Deux internes des Hospices civils de Lyon ont créé le projet Marti, une application pour faciliter l’accueil aux urgences des patients non francophones, testée avec succès aux urgences pédiatriques. Ses créateurs souhaitent maintenant l’intégrer aux logiciels métier des médecins et ont lancé une campagne de financement participatif afin de poursuivre son développement.
Les fondateurs de l’application vont prochainement créer une start-up pour développer la première version commerciale de leur projet pour la pédiatrie et, si cela fonctionne, en médecine adulte puis peut-être en médecine ambulatoire.
Un questionnaire avec des pictogrammes
En 2018, Quentin Paulik et Iliès Haddou, alors externes en médecine, ont identifié la problématique de la langue aux urgences et ont voulu monter un projet sur ce thème dans le cadre du Hacking Health Lyon. En effet, plus de 21 millions de personnes se rendent aux urgences chaque année en France, dont plus d’un million parlent peu ou mal le français.
« Ces patients sont allophones pour des raisons diverses. Ils sont touristes ou immigrés, sourds et/ou muets, ou encore souffrent de troubles de la communication de type dysarthrie ou aphasie, énumère Quentin Paulik, désormais interne en médecine générale à Lyon. Les outils de traduction ne sont pas très utilisés aux urgences, car ils sont chronophages et parfois source d’erreur. Or, l’interrogatoire, c’est 80 % du diagnostic, donc si on ne le fait pas bien, on peut passer à côté de beaucoup de choses. »
Au cours du Hacking Health, les deux étudiants ont pu s’entourer de deux designers, deux développeurs et deux ergothérapeutes. C’est ainsi qu’est né le projet Marti (Moyen d’assistance rapide à la traduction de l’interrogatoire). « Il s’agit d’un outil sur tablette pour patients allophones. L’idée est de leur faire remplir un questionnaire dans leur langue, avec des pictogrammes, pendant leur temps d’attente - souvent long - aux urgences », détaille Quentin Paulik. Un compte rendu traduit en français est ensuite transmis au médecin, qui peut alors se concentrer sur ce qui fait sa valeur ajoutée : les explications données aux patients et l'échange une fois le diagnostic établi.
Une application disponible en 12 langues
« Nous avons élaboré une arborescence avec 250 questions pour les urgences pédiatriques. Selon les réponses du patient, cela ouvre sur de nouvelles questions pour donner des précisions », poursuit l'interne. Si le patient a de la fièvre, par exemple, l’application va demander si la température a été prise et, si oui, sa valeur maximale.
Les questions sont disponibles en 12 langues, grâce à l’aide d’interprètes professionnels : français, anglais, italien, espagnol, portugais, arabe (littéraire et arabizi), albanais, géorgien, roumain, russe et turc. « Les équipes paramédicales du lieu de l’expérimentation ont pu recenser pendant quatre mois les langues les plus parlées des patients allophones, avant de choisir celles-ci », précise Quentin Paulik.

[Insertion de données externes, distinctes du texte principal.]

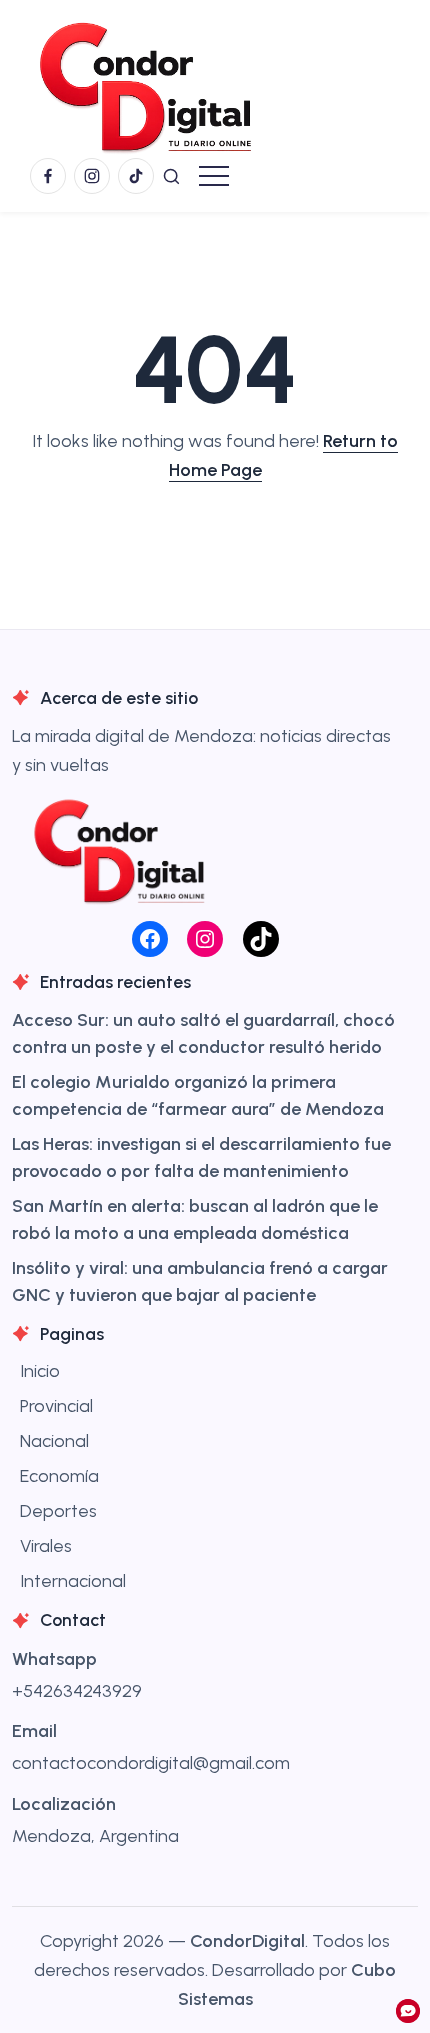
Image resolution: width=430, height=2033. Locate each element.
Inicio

Quelque 500 pictogrammes ont également été élaborés, puis testés auprès d’associations de migrants, pour faciliter la compréhension en cas d’illettrisme.
La société d'accélération du transfert de technologies (SATT) lyonnaise Pulsalys a accordé un financement de plusieurs dizaines de milliers d’euros au projet et a mis en lien ses créateurs avec le laboratoire de linguistique interactionnelle ICAR de Lyon (ENS, CNRS, Université Lyon 2). En juin 2021, l’outil a été expérimenté aux urgences pédiatriques de l’hôpital Femme-Mère-Enfant de Lyon, auprès de 22 patients dont 9 francophones. « Cela nous a permis de voir les choses à améliorer et de préparer une deuxième version, en place aux urgences pédiatriques depuis mi-août », explique l’interne. Le questionnaire prend entre 5 et 15 minutes. « Nous avions peur que les patients se lassent, mais en réalité l’application est assez ludique grâce aux pictogrammes et ce n’est pas un problème », observe-t-il.
Prochaine étape pour le projet Marti : « Nous voudrions que le compte rendu soit intégré aux logiciels médicaux, mais c’est très complexe, car ils ne sont pas interopérables », pointe Quentin Paulik. La campagne de financement participatif lancée début février a pour objectif de récolter 8 000 euros pour continuer le développement du projet.